La questione della gestione del potere indotto dallo sviluppo tecnico è stata al centro di gran parte delle riflessioni filosofiche del ‘900, rivelando il legame profondo che lega le dimensioni dell’essere e dell’agire. Questa riflessione ci ha portato a comprendere che il processo di scoperte e innovazioni innescatosi con la modernità non è rimasto senza conseguenze: ci si è accorti che le azioni che compiamo esteriormente ci caratterizzano anche interiormente, e i dispositivi e i processi che sviluppiamo hanno spesso il potere di retroagire sul nostro animo in profondità.

Con l’aumento della complessità dei sistemi è aumentata di pari passo la dipendenza della nostra vita da essi e nel corso del tempo si è modificato il nostro modo di agire, percepire il mondo e anche pensare, facendo emergere, accanto ad evidenti guadagni, anche un generale impoverimento e disorientamento valoriale, mettendo a rischio quella relazione biunivoca che lega l’uomo al proprio ambiente vitale e al mondo.

Le immense capacità di cui disponiamo, se usate bene, possono portare il genere umano verso una nuova fioritura, ma se usate male, rischiano di condurlo inevitabilmente al suo annichilimento. L’esito di una tale dicotomia rimane incerto ed è legato alla capacità di scoprire quel potenziale che, dall’interno dell’uomo, può a sua volta retroagire su ciò che è esterno, innescando una circolarità virtuosa.

Da qui la necessità di pensare ad una educazione orientata alla formazione della persona nella sua interezza, in una dinamica conoscitiva che sappia coniugare cuore e mente, affettività e razionalità, vita e pensiero, capace di riconoscere e abitare quel Mistero (con la M maiuscola) che la persona trova sempre in sé e davanti a sé e che la razionalità, da sola, non può analizzare. In questa ottica occorre creare le possibilità per una formazione in cui scienza, filosofia e teologia possano dialogare in modo fecondo e trovare un denominatore comune in una umanità in grado di guardare al mondo con sapienza.

In un tempo come quello attuale, caratterizzato dalla pervasività delle tecno-scienze sullo sfondo del rischio di una crisi ecologica globale, non stupisce che una enciclica come la Laudato Si’ (2015) – dedicata alla cura di quella “casa comune” che è il nostro pianeta, o la recente iniziativa di papa Francesco per un patto globale sull’educazione (ottobre 2020), appaiano come una “stella polare” nel buio disorientamento generale.
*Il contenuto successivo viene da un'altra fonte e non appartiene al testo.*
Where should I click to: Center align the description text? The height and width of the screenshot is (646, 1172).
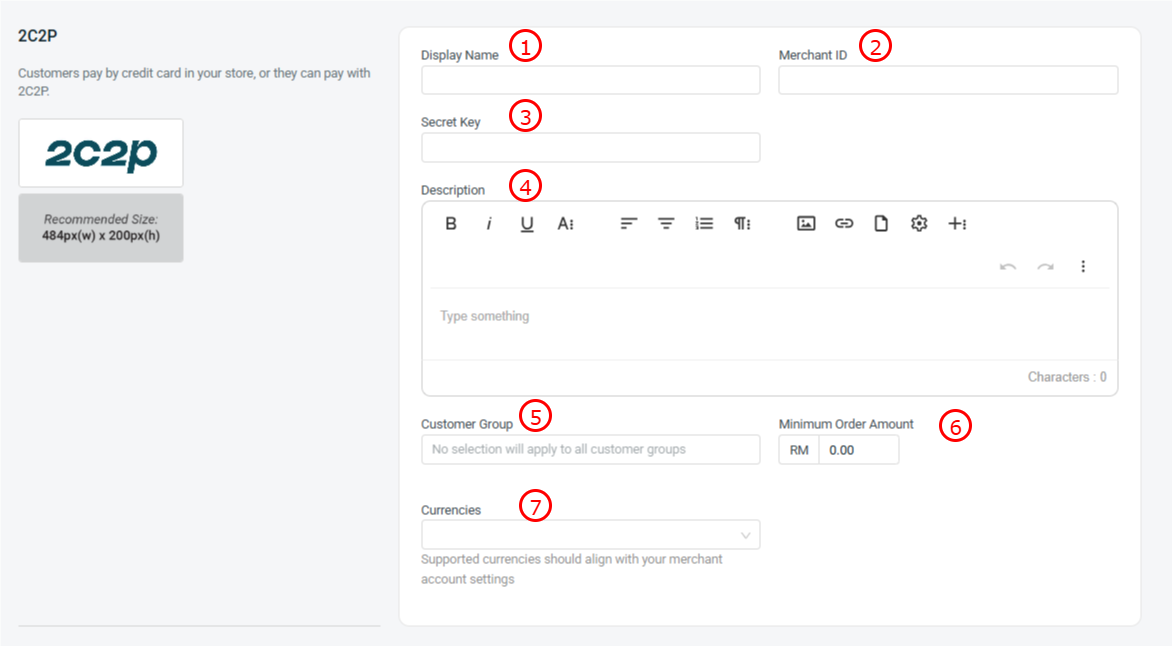pyautogui.click(x=666, y=224)
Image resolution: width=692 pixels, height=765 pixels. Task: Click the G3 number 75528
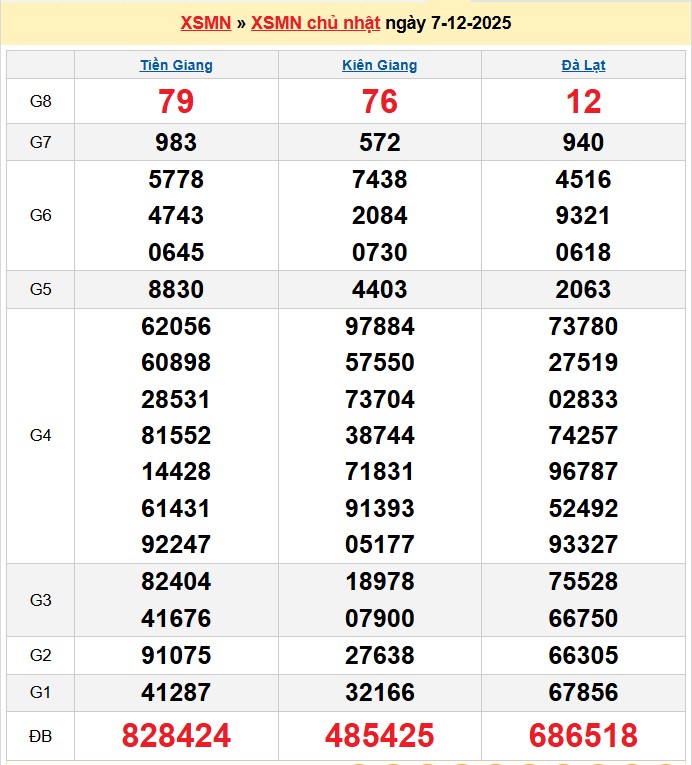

L’esplicito richiamo ad una rinnovata visione dell’uomo e del mondo risuona come la necessaria presa di coscienza da attuare in un’epoca in cui si crede che ciò che è tecnicamente possibile sia anche eticamente giustificabile e dove scarseggia l’attitudine ad una visione di insieme che sappia guardare oltre le diversità, valorizzandole verso una presa di coscienza collettiva.

Tutto ciò, oggi, ci sollecita ad una profonda riflessione sui temi di una antropologia ed ecologia che possano dirsi “integrali”, cioè capaci di coniugare tutte le dimensioni dell’umano con le sue declinazioni in ambito economico, sociale, politico, ambientale. La prospettiva “unificante” di questa riflessione potrebbe dare un contributo fondamentale nel formare le prossime generazioni ad una capacità di visione, di sé e del mondo, all’altezza delle sfide globali.